--- START ---
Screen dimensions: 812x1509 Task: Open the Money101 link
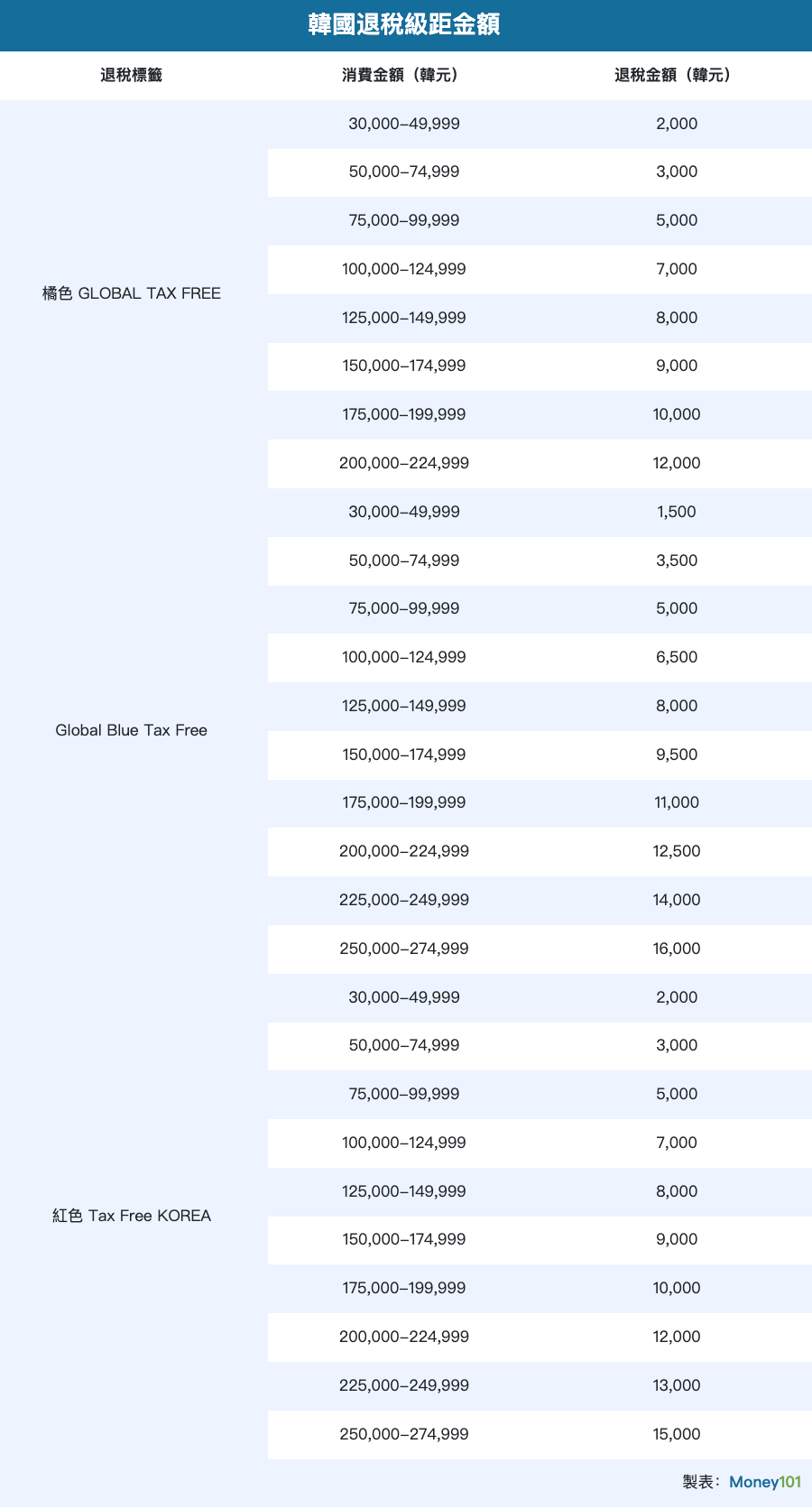(765, 1482)
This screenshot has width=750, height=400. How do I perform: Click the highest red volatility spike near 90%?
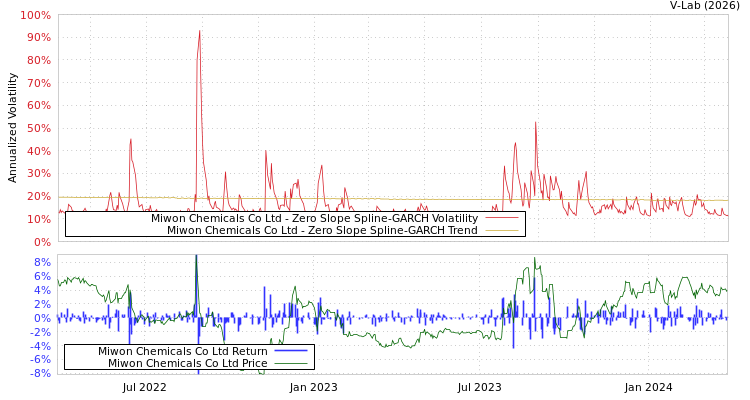tap(199, 31)
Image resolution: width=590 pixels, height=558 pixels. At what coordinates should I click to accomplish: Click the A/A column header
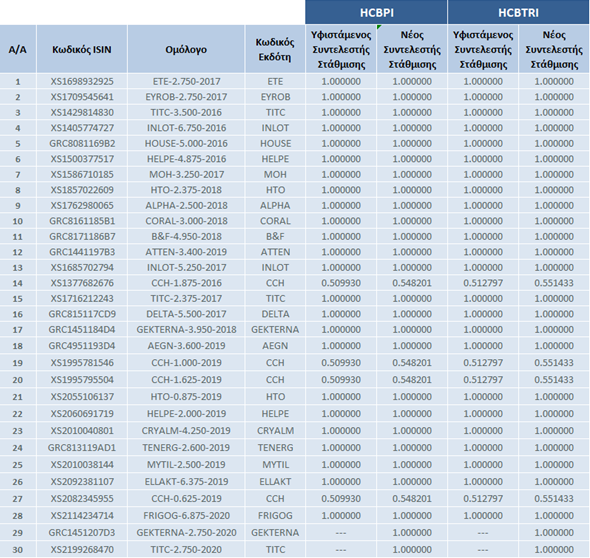tap(18, 49)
--- END ---
§ **What to work on**:
Please retype exactly the lines from the one containing "This screenshot has" through the last line of the records, both included, leaving out every picture.

§ **Written solution**:
This screenshot has width=750, height=400. How do I perform: Click the highest red volatility spike near 90%?
tap(199, 31)
Image resolution: width=590 pixels, height=558 pixels. At what coordinates should I click to accomplish: Click the A/A column header
tap(18, 49)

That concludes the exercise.